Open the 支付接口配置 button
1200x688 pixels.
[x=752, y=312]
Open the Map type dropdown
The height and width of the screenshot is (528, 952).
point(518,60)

====

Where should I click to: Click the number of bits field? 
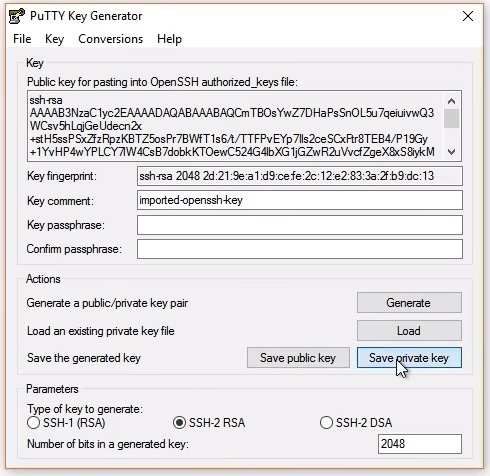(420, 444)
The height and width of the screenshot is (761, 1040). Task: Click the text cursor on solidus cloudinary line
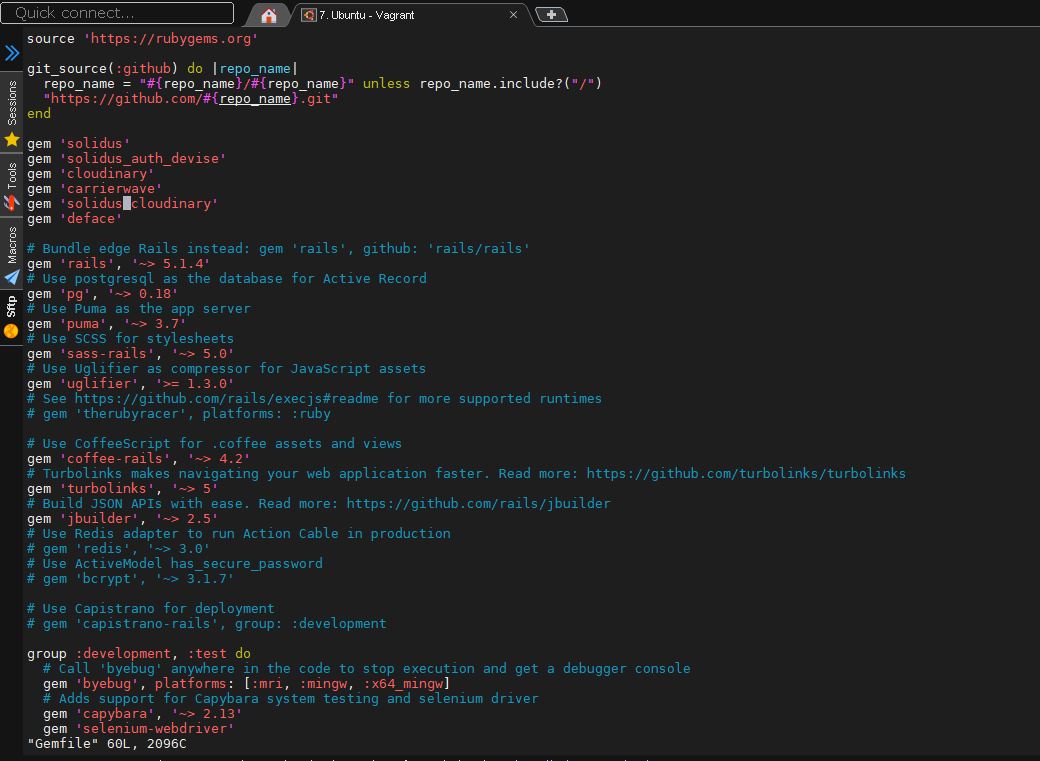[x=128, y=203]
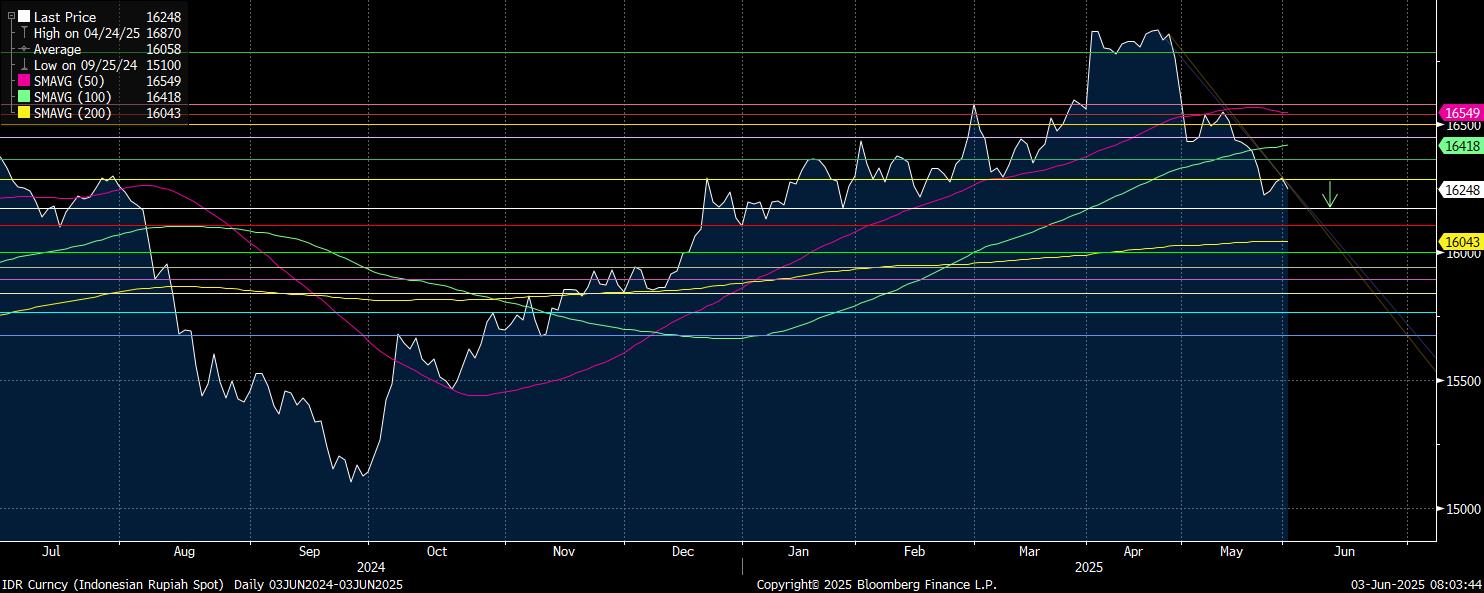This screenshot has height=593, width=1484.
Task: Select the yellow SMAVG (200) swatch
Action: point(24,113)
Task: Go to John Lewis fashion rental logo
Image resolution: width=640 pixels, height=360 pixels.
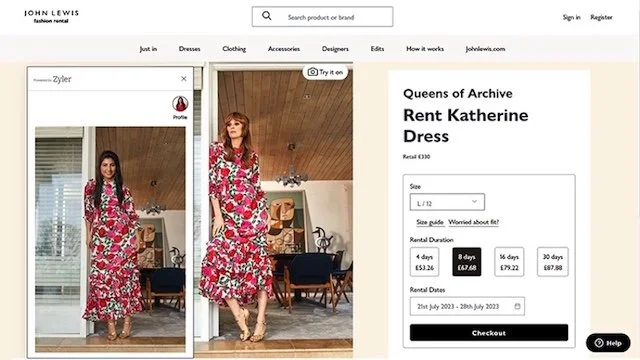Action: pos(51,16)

====

Problem requirements: Retype the entries starting at the line containing "Open the 支付接口配置 button" and ending at the line containing "point(518,60)", keeping every character the same.

Task output:
Open the 支付接口配置 button
1200x688 pixels.
[x=752, y=312]
Open the Map type dropdown
The height and width of the screenshot is (528, 952).
point(518,60)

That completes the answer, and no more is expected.